Courtesy of Jim Dunstan, chair of Azon USA

It is hard to know where to begin. Without question, 2008 has been one wild roller coaster ride. Early last year, during an Azon management committee meeting, I raised words of caution for the months to come, in the face of the almost daily bad news from economists. I do not normally exhibit pessimism, but my last message in the Spring 2008 edition of the Azon newsletter I stated, “These present times seem to challenge America unlike those we have had to deal with in the past.” I marvel at the self-appointed financial pundits who take credit for predicting a worldwide economic depression like that of the 1930s.

Few readers of this newsletter share the privilege with me of knowing first-hand what it had been like during the Great Depression. I am a true and bona fide Depression-era witness. As a five-year-old Depression-baby, I recall the election of President Franklin D. Roosevelt. During that time, soup kitchens and breadlines were everywhere, banks failed and the unemployment rate was at 25%.

Fast-forward 50 years to the 1980s when during the Carter presidency the rate of inflation rose to 13.5%. In December 1980 the prime rate of interest hit nearly 22% – the highest rate in U.S. history. Moreover, the jobless rate had reached double digits by 1982.

Another Fast-forward to 2008

Let us observe (on the roller coaster ride late in 2008) the current rate of inflation that is now declining due to falling oil prices, with reasonably low interest rates for those who can borrow and, at last report, non-farm unemployment is at 6.5%, but expected to rise.

U.S. Treasury Secretary Henry Paulson has announced a change in the direction from the bailout of the U.S. financial system—the $700 billion, Troubled Asset Relief Program (TARP) to a stimulus package to bolster the credit market. My sense is that The Fed is waiting for the other shoe to drop—huge defaults in credit card debt. Americans live in a non–cash economy. Anyone who doubts this need only to stand in line at the checkout counter to witness people swiping plastic cards for basic needs, the costs of which credit card companies take a percentage of. The credit card companies are very much in the grocery market business without owning a store.

The American auto business is on life support. My personal feeling, with all the proposed bailout money that is being talked about, The Big Three — Ford, General Motors and Chrysler—will go the way of big steel and will not survive. It is a sad assessment on my part, but an assessment long in coming—the American car companies have lost money for years. The jump in the cost of imported oil to over $145 a barrel rang the death knell for an industry that made its money off the gas-guzzling pick-up trucks and SUVs. The talk of propping up the car companies with bailouts from the Treasury has a lot of support from politicians beholding to labor unions. Money from the government to bailout The Big Three will not be enough to fix the systemic ills of overcapacity—too many assembly plants—products that don’t appeal to car buyers, and the really big one, legacy obligations pushed through years ago in collective bargaining contracts to a growing number of retirees. The costs of these obligations provide huge advantages to foreign car companies who also build autos in the United States. I do not speak to the merit of these issues, from my viewpoint “What is—is.”

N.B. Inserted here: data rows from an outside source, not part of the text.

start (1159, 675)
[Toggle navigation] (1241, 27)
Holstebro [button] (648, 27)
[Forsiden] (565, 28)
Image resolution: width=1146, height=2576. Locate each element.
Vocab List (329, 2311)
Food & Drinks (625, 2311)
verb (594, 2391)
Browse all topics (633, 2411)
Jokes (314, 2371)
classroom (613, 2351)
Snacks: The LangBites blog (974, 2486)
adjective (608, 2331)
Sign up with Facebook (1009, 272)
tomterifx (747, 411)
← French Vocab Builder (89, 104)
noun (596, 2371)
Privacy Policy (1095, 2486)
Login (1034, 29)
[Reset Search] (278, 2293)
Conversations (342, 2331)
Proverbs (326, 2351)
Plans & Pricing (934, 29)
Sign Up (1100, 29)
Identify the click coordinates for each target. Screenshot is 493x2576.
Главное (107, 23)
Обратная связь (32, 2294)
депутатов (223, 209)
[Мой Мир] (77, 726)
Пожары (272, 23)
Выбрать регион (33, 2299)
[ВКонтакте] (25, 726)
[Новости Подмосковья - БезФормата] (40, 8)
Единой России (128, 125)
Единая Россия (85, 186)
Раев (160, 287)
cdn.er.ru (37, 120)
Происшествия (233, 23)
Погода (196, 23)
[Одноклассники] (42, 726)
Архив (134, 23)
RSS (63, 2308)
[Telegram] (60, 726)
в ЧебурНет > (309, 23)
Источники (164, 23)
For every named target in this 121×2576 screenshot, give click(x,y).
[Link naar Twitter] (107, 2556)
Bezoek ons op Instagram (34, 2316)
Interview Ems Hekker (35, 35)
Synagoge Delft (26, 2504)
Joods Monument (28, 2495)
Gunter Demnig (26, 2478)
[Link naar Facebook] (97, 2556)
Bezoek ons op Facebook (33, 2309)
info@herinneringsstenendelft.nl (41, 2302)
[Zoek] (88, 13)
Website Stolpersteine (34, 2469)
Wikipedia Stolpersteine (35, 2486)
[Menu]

Now that we are recovering from the election campaign fatigue, we can look for a turnaround in an economy that is bottoming out. Yesterday evening I filled up at the gas pump for $20 dollars less than just a few months ago. What has happened? Earlier in the year when the price of oil reached its apex, I raised some eyebrows when I predicted oil would be $80 a barrel by fall. However, oil is at $55 a barrel and still dropping. The hype is over. The speculators have walked away with the money, and the true basics come back into play: availability, the cost of production and supply and demand. Since the days of the oil embargo of the early 1970s, the voices for becoming energy independent have only been muted by the American’s love of cars. Every down turn in the global economy for over the past three decades has coincided with the price of oil—affecting everything we purchase.

Twisting and Turning for 2009

We will solve the energy problems; we will adjust our model for providing good paying jobs in a global economy that has shifted labor intensive manufacturing too regions with lower cost workers.

Azon surely is not untouched by the vagaries of an undulating economy. If anything, we enjoy the benefits for being in the right place with the right products.

Years ago my mentor, the late Sam Rich, founder and president of Acorn Building Components, the person most responsible for demonstrating the commercial success for the Azon technology, said to me, “We are not just building windows we are contributing to a basic human need—shelter.”

It is enduring business for us who labor at Azon. We are proud of the contribution we make in that very basic human need— providing comfort and energy savings in buildings.